Lo observó a través de la mirilla. Estaba despierto, con la mirada perdida en el infinito y con cierta expresión de idiota dibujada en un rostro cada vez más anémico. Permanecía sentado en el catre, catatónico, inmovilizado por la camisa de fuerza y desnudo de cintura para abajo. El suelo estaba saturado de heces y meadas.

Aún sobrecogido por la visión de aquel hombre, de aspecto tan siniestro como su propio crimen, Ripoll se apartó del portón metálico y fue hacia la siguiente celda. Era la que ocupaba el Gran Kaspar, un prestidigitador de origen ruso que había estado actuando con éxito en el Alcázar Español de Barcelona, un hombre que poseía una innata habilidad para liberarse de las ataduras con cuerdas, y cadenas con candados, ante la mirada expectante de su entregado público. Había sido inculpado del robo de una pulsera de brillantes, propiedad de la atractiva vedette María Duminy, la denunciante. En el transcurso del registro realizado en la habitación del artista, que se hospedaba en el Hotel Colón desde hacía dos semanas, los agentes de la Brigada de Investigación Criminal —BIC— encontraron la cabeza cercenada de una mujer, todavía sin identificar, oculta en una de sus maletas. A pesar de la atrocidad cometida, la prensa seguía opinando que sus trucos resultaban igual de soberbios que los del mismísimo Houdini.

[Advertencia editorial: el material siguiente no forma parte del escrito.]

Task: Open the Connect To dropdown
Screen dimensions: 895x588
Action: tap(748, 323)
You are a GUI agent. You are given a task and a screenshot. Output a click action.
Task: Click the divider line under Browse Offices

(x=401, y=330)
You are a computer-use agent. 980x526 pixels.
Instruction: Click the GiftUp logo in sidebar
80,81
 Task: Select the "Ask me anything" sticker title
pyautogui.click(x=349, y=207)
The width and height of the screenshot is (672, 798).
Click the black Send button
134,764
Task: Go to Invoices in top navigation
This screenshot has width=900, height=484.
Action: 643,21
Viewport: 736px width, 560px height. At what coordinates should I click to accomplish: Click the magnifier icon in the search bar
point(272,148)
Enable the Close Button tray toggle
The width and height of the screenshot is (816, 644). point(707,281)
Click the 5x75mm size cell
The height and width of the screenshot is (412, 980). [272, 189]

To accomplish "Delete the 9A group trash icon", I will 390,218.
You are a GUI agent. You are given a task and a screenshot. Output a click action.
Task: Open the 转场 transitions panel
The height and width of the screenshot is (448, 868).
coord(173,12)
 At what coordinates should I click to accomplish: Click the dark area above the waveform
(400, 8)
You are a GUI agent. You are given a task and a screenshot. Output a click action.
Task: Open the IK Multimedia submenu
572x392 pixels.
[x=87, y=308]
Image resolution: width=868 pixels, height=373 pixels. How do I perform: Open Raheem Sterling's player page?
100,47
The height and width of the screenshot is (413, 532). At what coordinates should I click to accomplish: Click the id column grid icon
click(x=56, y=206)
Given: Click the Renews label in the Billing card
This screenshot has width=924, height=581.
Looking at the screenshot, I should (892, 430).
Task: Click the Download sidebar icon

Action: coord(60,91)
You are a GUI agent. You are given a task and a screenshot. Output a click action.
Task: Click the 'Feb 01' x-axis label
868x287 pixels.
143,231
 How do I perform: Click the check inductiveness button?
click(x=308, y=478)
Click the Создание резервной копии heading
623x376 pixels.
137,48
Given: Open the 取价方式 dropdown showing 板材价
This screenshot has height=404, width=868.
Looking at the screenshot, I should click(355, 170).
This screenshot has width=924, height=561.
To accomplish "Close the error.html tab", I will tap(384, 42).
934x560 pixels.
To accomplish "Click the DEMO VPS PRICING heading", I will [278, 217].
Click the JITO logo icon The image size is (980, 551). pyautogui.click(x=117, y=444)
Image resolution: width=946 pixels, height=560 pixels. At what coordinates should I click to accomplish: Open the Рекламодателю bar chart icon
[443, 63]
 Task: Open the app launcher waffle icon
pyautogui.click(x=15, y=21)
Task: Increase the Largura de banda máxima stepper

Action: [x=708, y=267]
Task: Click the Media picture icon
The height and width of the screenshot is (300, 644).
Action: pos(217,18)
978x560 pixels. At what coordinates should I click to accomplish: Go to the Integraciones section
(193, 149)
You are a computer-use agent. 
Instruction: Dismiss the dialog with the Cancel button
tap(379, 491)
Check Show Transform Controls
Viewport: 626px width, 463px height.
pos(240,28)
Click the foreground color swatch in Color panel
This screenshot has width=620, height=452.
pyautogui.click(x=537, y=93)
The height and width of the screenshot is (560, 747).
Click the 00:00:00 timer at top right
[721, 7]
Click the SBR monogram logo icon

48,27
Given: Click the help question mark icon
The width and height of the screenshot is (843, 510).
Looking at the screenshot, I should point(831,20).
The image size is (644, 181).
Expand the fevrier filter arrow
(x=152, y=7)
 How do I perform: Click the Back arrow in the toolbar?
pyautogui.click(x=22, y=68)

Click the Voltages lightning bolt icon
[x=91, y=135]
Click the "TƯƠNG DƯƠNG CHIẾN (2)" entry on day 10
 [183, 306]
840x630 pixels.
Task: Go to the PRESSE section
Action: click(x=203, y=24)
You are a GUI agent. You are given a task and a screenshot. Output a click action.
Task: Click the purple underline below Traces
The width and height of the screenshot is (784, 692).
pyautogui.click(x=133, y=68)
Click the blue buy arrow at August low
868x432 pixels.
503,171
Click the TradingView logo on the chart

Entre sus admiradores se encontraban el empresario Eusebi Güell y también el conde de Romanones.

Una vez más, Arturo se asomó al interior de la celda a través de la pequeña mirilla cónica. Reprimiendo una palabra de asombro, abrió desmesuradamente los ojos. Comprobó que el pasador estaba en su lugar y que la puerta seguía cerrada con llave. Sintió una ligera sacudida por todo el cuerpo. Desconcertado, se retrajo hasta apoyar la espalda en la barandilla de metal que se extendía a lo largo de todo el corredor de la galería.

Pálido como la cera vieja, exclamó:

—¡Qué me aspen si lo entiendo!

La celda estaba vacía. El preso de la 513 había desaparecido, inexplicablemente, como por arte de magia.